Вскоре после того, как они с отцом Григорием расстались возле какой-то вдребезги разбитой колесами развилки, Фролов набрел на красноармейский разъезд. И к утру, усталый, но радостный, уже был в Новозыбкове, в штабе 12‑й армии.
Глава двадцать седьмая
Сек мелкий и беспорядочный дождь. Он растушевал дали, и дома в конце площади и церкви с бесконечными маковками выглядели словно декорации, только намеченные углем на сером театральном заднике, но еще не прорисованные художником. И только так, как бывает лишь в жизни, тяжелой матовостью блестели булыжники мостовой.
Маленький, никому до последнего времени не известный городок Новозыбков, волею случая оказавшийся в центре военных событий, жил нервно и неспокойно. С неумолчным грохотом сапог и ботинок двигались по Соборной площади красноармейские части, перебрасываемые с одного участка на другой. Медленно брели понурые конные упряжки с пушками, снарядными ящиками, обозными повозками, санитарными фурами. Крупы лошадей, имущество на повозках, брезент фур и амуниция людей – все было мокро, все блестело, как лакированное.

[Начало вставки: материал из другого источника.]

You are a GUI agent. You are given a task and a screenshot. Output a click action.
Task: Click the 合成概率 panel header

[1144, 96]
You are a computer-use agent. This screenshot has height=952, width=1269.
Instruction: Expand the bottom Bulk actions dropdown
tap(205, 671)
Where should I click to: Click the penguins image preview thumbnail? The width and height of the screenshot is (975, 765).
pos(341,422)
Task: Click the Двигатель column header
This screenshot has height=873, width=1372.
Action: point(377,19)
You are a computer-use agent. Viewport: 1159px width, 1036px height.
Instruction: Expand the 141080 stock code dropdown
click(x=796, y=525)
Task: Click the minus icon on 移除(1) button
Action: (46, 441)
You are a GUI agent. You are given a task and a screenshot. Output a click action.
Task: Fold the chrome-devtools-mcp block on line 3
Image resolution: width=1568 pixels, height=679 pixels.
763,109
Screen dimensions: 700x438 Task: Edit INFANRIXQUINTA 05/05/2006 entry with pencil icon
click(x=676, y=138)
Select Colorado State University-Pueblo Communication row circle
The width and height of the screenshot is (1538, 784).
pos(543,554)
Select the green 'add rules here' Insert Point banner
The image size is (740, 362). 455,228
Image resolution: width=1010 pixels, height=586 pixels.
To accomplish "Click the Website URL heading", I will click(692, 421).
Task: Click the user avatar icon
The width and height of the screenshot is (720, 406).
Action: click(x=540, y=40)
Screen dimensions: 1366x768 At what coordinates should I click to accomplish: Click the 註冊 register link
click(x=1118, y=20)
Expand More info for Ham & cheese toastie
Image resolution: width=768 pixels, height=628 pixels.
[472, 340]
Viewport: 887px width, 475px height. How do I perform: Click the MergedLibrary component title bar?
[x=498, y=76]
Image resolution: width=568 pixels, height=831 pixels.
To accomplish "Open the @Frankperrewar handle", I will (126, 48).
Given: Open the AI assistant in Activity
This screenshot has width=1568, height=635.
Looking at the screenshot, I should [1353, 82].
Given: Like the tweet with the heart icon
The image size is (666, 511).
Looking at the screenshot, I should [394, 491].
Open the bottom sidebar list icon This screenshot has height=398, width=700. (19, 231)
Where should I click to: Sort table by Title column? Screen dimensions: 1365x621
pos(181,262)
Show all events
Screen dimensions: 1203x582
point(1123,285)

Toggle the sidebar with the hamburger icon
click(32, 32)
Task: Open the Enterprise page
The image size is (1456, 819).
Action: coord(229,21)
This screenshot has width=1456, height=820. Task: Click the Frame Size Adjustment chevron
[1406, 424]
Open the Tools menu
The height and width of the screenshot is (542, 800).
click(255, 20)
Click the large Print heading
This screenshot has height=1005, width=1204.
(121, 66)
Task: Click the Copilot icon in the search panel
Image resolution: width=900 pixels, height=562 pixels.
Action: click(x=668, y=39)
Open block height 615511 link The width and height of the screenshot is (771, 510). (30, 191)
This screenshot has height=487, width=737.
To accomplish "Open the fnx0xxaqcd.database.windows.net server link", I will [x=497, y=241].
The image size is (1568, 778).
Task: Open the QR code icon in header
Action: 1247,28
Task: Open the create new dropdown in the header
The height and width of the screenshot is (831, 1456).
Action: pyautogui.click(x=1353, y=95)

В самом конце площади, почти у самых домов, колонна становилась призрачной, размытой. И постепенно совсем исчезала в пелене дождя.
С постоянным, ни на миг не ослабеваемым напряжением следил штаб 12‑й армии за трудным, героическим продвижением Южной группы войск, которая к этому времени уже оставила позади четыреста почти непреодолимых верст и приближалась к Житомиру, оборванная, голодная, без патронов, но все равно неодолимая. Радиосвязь с Южной группой поддерживалась теперь круглосуточно. Нервно и дробно стучали телеграфные аппараты, доносившие сюда, в штаб, самые свежие новости.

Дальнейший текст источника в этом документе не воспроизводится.